In the entries below, count every line that has the string "agent", and answer with that count alone.

-- RECORDS FOR THE TASK follows --

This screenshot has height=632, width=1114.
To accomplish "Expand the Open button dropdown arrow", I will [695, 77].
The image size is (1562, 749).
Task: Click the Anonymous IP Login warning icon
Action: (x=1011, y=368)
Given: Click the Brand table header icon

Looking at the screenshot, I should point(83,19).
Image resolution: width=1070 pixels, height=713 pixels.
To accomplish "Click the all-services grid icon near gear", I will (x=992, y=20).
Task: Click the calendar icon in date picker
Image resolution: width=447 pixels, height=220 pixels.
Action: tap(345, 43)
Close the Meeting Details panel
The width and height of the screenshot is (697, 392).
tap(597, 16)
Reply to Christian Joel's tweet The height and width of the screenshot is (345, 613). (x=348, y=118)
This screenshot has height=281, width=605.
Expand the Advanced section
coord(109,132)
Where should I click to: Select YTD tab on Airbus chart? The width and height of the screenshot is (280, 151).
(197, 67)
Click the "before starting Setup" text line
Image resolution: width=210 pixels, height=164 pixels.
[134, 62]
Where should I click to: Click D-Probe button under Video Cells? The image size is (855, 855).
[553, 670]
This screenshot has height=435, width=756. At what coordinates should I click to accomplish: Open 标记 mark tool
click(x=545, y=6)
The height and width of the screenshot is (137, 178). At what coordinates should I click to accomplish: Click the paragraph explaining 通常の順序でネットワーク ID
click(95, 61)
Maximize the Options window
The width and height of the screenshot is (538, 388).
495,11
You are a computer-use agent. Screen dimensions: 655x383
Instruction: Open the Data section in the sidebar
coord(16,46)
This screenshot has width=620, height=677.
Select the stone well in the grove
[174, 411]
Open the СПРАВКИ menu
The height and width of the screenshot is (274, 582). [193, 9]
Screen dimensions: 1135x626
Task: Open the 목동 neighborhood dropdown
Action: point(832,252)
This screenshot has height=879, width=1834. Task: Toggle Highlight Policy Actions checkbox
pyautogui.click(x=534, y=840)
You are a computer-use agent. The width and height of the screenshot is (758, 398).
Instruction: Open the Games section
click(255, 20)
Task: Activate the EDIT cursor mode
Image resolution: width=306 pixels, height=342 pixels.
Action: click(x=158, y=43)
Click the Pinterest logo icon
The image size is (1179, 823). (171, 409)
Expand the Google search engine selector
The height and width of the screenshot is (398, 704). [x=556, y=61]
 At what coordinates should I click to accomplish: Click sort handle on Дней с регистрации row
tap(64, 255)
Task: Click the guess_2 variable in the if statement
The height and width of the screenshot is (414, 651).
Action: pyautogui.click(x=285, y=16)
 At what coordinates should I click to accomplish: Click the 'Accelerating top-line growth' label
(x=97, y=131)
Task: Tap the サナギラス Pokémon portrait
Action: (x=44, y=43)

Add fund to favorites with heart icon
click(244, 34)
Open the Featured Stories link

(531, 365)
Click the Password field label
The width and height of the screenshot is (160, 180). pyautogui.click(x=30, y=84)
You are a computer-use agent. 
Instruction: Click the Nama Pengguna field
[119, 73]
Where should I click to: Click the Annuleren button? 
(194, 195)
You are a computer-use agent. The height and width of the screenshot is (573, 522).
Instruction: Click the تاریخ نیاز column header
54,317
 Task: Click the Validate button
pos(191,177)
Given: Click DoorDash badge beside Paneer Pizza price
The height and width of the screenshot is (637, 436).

-- RECORDS FOR THE TASK concluded --

- FINISHED TASK
4